> _THE TASK_
Every line of the entries that holds the word "Given" is to be copied.

> _PROVIDED MATERIAL_
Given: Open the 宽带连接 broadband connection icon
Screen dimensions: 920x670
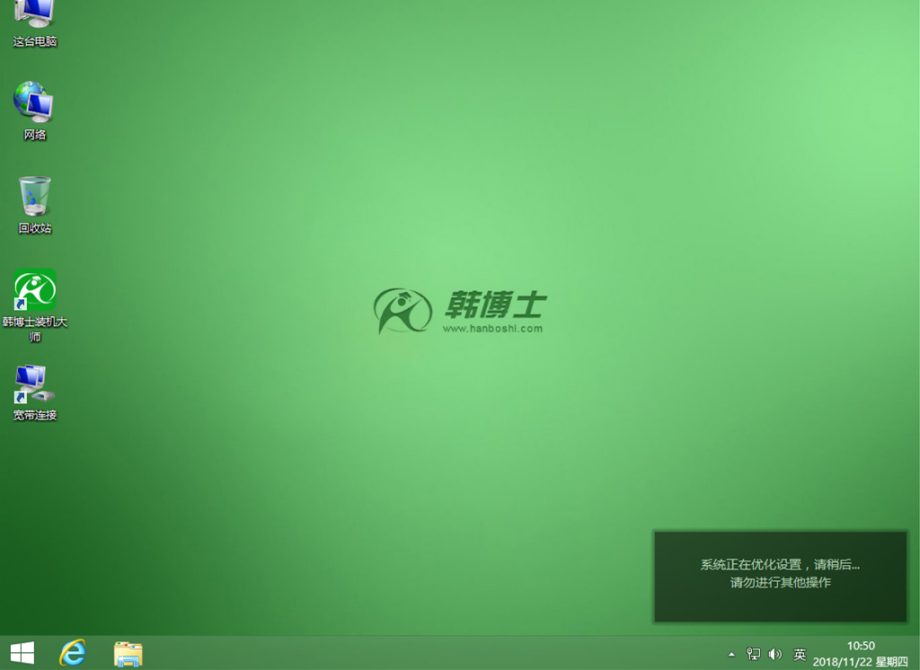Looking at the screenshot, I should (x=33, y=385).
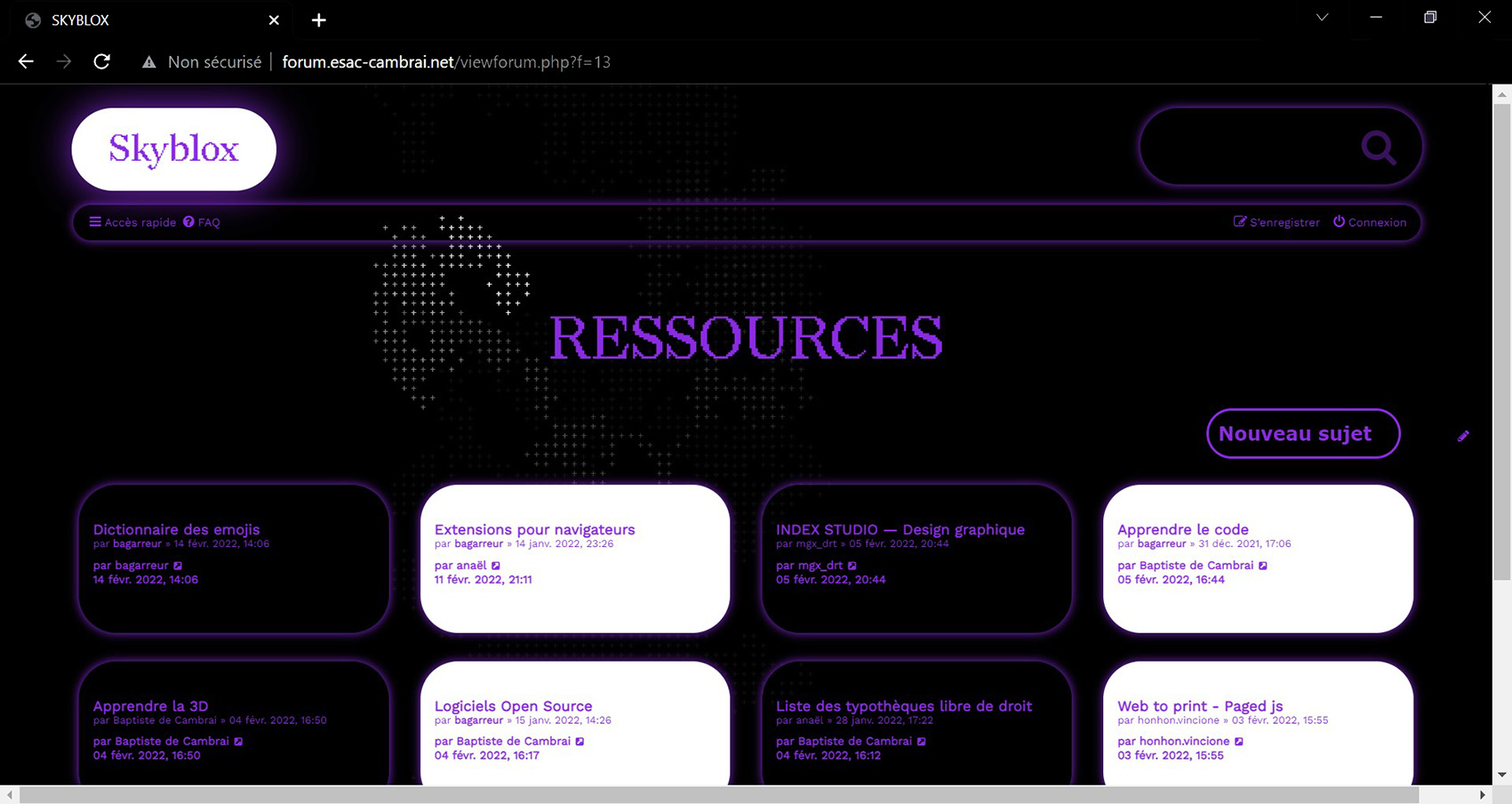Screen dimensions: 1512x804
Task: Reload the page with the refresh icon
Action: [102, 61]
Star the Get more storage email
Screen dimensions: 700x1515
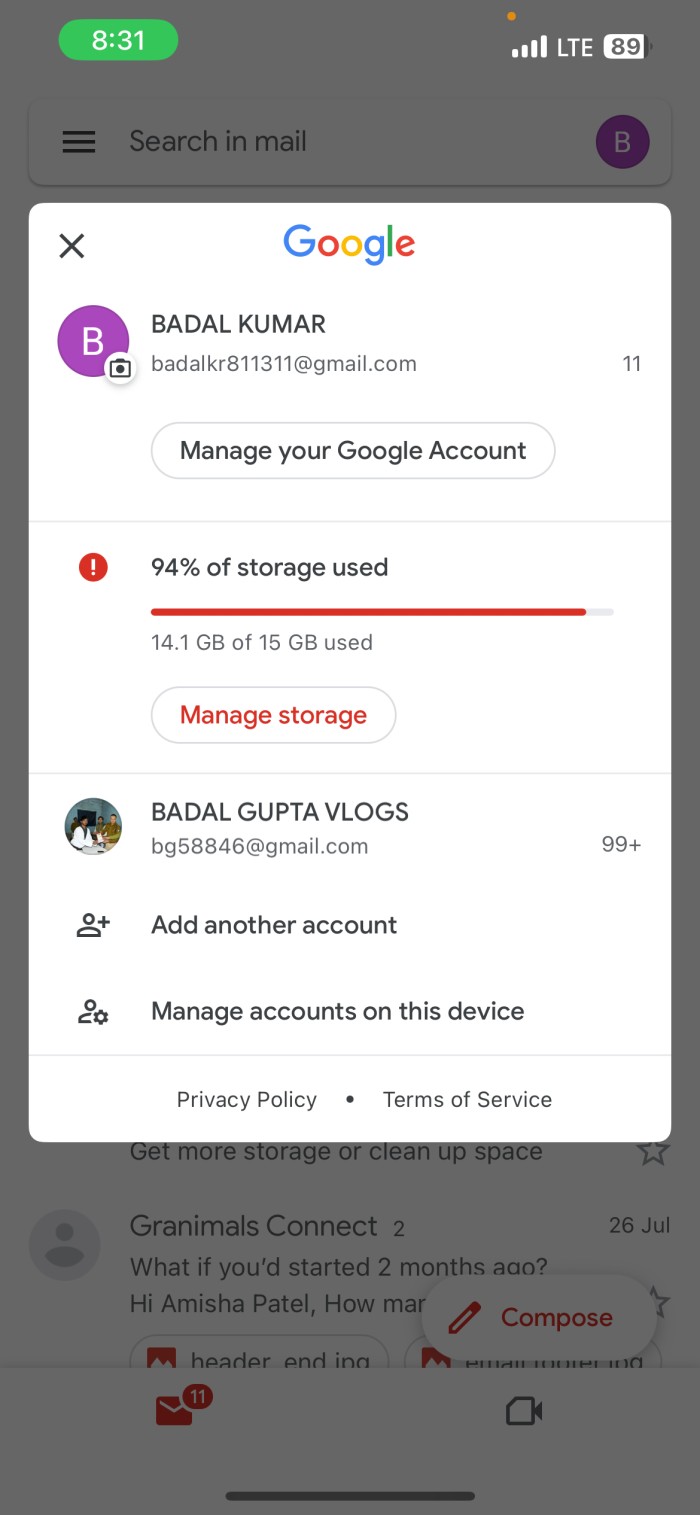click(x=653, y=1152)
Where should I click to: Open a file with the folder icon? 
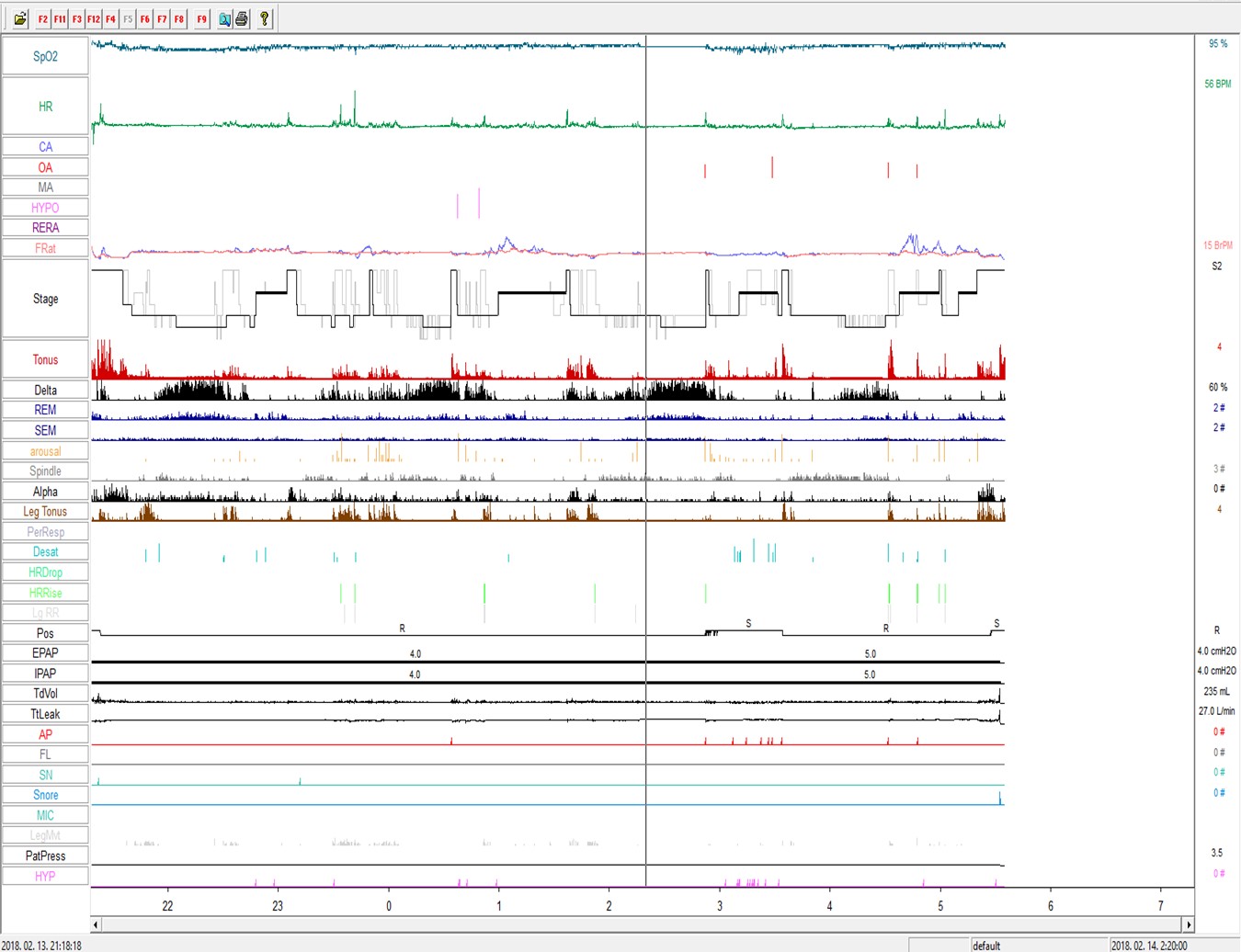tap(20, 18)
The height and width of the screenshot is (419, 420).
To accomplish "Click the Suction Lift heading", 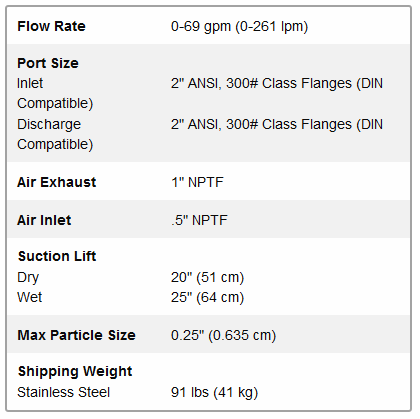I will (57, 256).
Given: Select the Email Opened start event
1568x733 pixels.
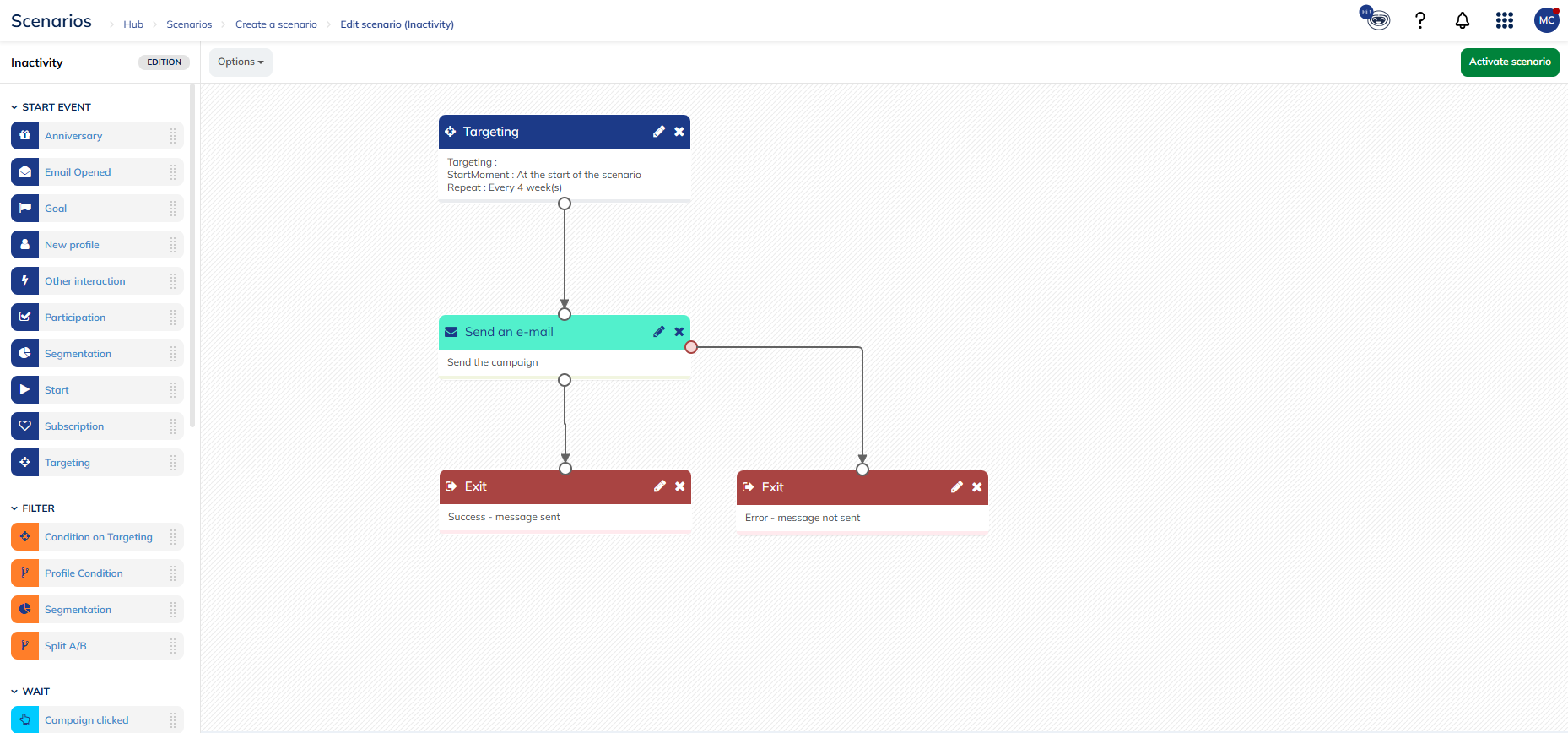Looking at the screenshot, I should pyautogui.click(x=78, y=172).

> _REPLY_
Given: Open the 宽带连接 broadband connection icon
Given: Select the Email Opened start event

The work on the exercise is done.